◆ **Instructions for the task**
Once the line with "You are a computer-use agent." is found in the data, output it and each following line exactly, up to and including the line with "Instruction: Click the", and nothing before or after.

(Data to examine)

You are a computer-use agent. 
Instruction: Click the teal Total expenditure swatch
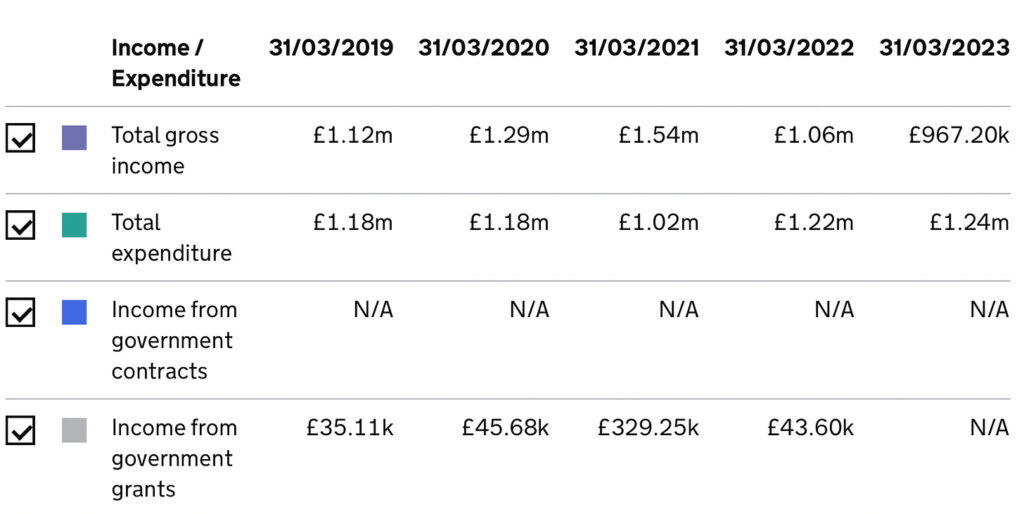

(End Data to examine)
(Data to examine)

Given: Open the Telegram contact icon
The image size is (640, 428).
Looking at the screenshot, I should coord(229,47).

(End Data to examine)

◆ **Result of the task**
You are a computer-use agent. 
Instruction: Click the teal Total expenditure swatch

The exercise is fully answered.